As long as you know what you're doing.
The one thing I notice with some clients is the inability to breathe well. Sometimes I think, if only we could all exhale, the ability to let go of memories and poop and bad habits would just be so much easier. A lot of us breathe in the upper chest/clavicle area and therefore little prana goes to our belly, where our gut feelings and food churnings take place. Without prana, the vital force that helps move the digestive fire to break down food and ideas, things feel stuck and undigested.
A lot of group classes are offering breathwork, which is wonderful, however it can seem an intimidating place to learn and practise. Creating your own sacred space, where you feel comfortable and calm, lends the right qualities to go deep within this practise. Yoga is not traditionally part of the Ayurvedic protocol but it has been termed a "sister science" meaning that where Ayurveda leaves, Yoga can take over. When I started my journey in Yoga, became qualified as a teacher, there were 250 of us in class in southern India all acting like little sheep, doing the same thing from 4am to 10am at night. It was exhausting and intense and honestly way too much for my Vata ridden body at that time. I was severely constipated. Interestingly they had an Ayurvedic practitioner on site that gave me some castor oil. It helped move things but the constipation came back. It wasn't until I left the ashram that I went regularly and from there my yoga practise improved, because I got to do it alone, at my pace and in my time and NOT WHEN I WAS MENSTRUATING.
I happened to pick up Dr Frawleys Ayurveda and Yoga book at the time and the perfect union was born. I got to be an individual yoga practitioner.
Here is one factor you will read in Frawley's book. Prana heals all, when you can tap into it. Here's the other side - if you're straining your breath at any point, you just created Vata (also known as nervous disorders, constipation, dry skin and hair, brittle bones, reproductive issues). One thing you can't see on Instagram poses is how their breathing was like to get into that pose.
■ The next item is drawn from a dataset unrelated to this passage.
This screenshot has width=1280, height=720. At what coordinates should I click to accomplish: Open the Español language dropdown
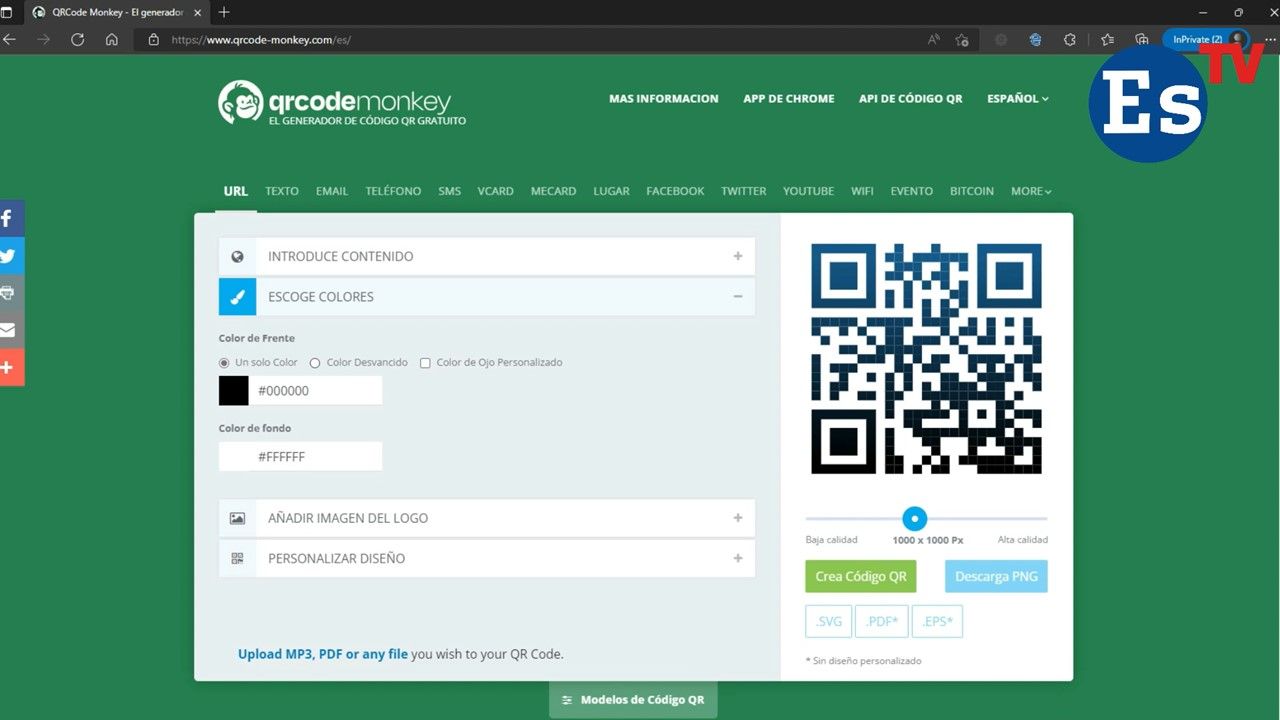(x=1017, y=99)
You might sometimes be lucky enough to experience a teacher that encourages you to smile in pose. This is an excellent practise because you need to be calm to truly smile and being calm is one factor for calming Vata down and allowing prana to move through the channels. When you hear someone say "breath into...." what they are trying to say to you is focus on the area and see if you can feel it drop (if you're Vata inclined and Pitta too), but if you're more Kapha inclined, see if you can create an intensity to move heat lest the Kapha body revert back to an naturally inert state.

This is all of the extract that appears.